Prolog

17 1 0
                                    

Hej wszystkim,
Co wyjdzie z tej opowieści? zobaczymy. To kto zostanie polubiony przez Was, a kto znienawidzony okaże się w najbliższym czasie. Chciałabym powiedzieć, że ta opowieść ma dla mnie dużą wartość sentymentalną i mam nadzieję, że przypadnie Wam do gustu.

Zastanawialiście się kiedyś jakby to było gdyby ludzie od początku mieli sobie przeznaczoną osobę? Jakby całe nasze życie było przypisane nam, zapisane gdzieś w księgach, a my byśmy tylko odgrywali tę rolę? Od urodzenia wydawało mi się to prawdą. Moje życie wyglądało jak książka.

Ciężko mi było tylko określić jej rodzaj. Trochę tak jakby autor miał rozdwojenie albo nawet roztrojenie jaźni. Ale cóż po po 16 latach mojego nieźle zakręconego życia zdążyłam się do tego przyzwyczaić.

Nie przedstawiłam sie. Jestem Olivia Carey. Miałam 16 lat i mieszkałam w Daly City w stanie Kalifornia.

Na pierwszy rzut oka nie wyróżniałam się. Miałam 163cm wzrostu czyli w sumie jestem w średniego wzrostu jak na mój wiek. Nie miałam ciała modelki ani pięknych blond włosów sięgających do pasa. Byłam ... Zwyczajna.

Mimo wszystko lubiłam siebie.
Po czterech latach gnębienia i jak to powiedziała moja szkolna psycholog "kształtowania mojego charakteru i mojej pewności siebie" wreszcie mogłam stanąć przed lustrem i powiedzieć, że lubię siebie.

Jak mam być szczera, pomoc psychologiczna w szkołach to totalna kpina. I w niczym nie pomogły mi sekwencje pani psycholog, ale niestety musiałam u niej bywać. Tak samo jak każdy uczeń naszej szkoły, gdyż co 3 miesiące musieliśmy zrobić hmmm ankietę? Wywiad?
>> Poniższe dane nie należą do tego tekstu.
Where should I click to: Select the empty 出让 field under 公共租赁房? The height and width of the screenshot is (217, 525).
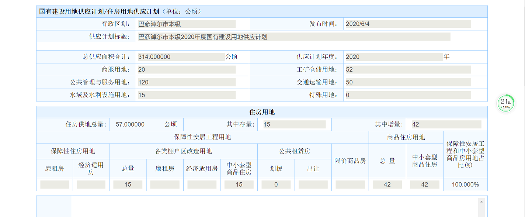coord(313,185)
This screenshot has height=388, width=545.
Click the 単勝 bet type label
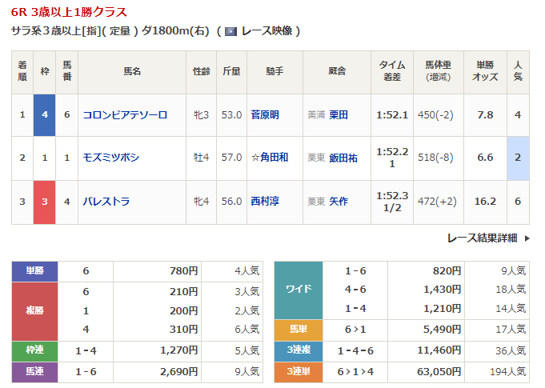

Jak zwał tak zwał. Coś w rodzaju spisu myśli. Co u nas? Jak się czujemy? Czego się boimy? Czy dzieje się coś niepokojącego? Itd. 50 totalnie niczego nie zmieniających pytań. Ale cóż ... Tak właśnie było. Co jakiś czas trzeba było się z nią spotkać. Nie pomogło to nikomu, przyswarzało stresu, ale był jeden plus. Jaki? Zawsze omijaliśmy matematykę, której fanką nie byłam.

Po krótkiej retrospekcji wróćmy do tego o czym mówiłam.

Byłam zwyczajna.

Niewysoka brunetka z ciemnymi jak węgliki oczami, karmelową karnacją i ładnym uśmiechem, którego szczerze w sobie nienawidziłam. Moja sylwetka była raczej taka hmmm ... slim thick? Szerokie biodra, nie za duże, ale kształtne piersi. Ładnie widoczne obojczyki i talia... Tak, talia to było coś co szczególnie w sobie ceniłam. Mimo tego posiadałam rozstępy, celulit i boczki. Tak jak mówiłam byłam przeciętna.

Mimo tego, że nie przypomniałam modelki miałam coś przez co nienawidziły mnie dziewczyny.

Miałam wielu kumpli. Mimo, że moja paczka znajomych nie składała się jedynie z chłopaków i tak dziewczyny, które mnie nie znały nie pałały do mnie miłością właśnie z tego powodu.

Dokładnie. Solidarność jajników, która działa tylko wtedy kiedy powodzi Ci się gorzej niż reszcie, ale cóż.

Moja ekipa kiedyś składała się z samych dziewczyn. Byłam tam ja, Emma Snaford, Roseanna Mcintyre, Kaila Cartwright. Znałyśmy się od przedszkola. Jednak najbliższa była mi Kaila.

Rudowłosa dziewczyna z piwnymi oczami. Pełna energii, zapału i ambicji. Szalona zawsze wiedziała co robić. Nie było z nią nudnych momentów. Byłyśmy dla siebie jak siostry. Razem stanowiłyśmy duet pełny wsparcia, przyjacielskiej miłości, szalonych pomysłów i nieco dziecinnych zabaw.

Mimo wszystko kochałam ją ponad życie.

Zawsze była przy mnie.
Dawała mi uśmiech, radość i pokazywała co to życie.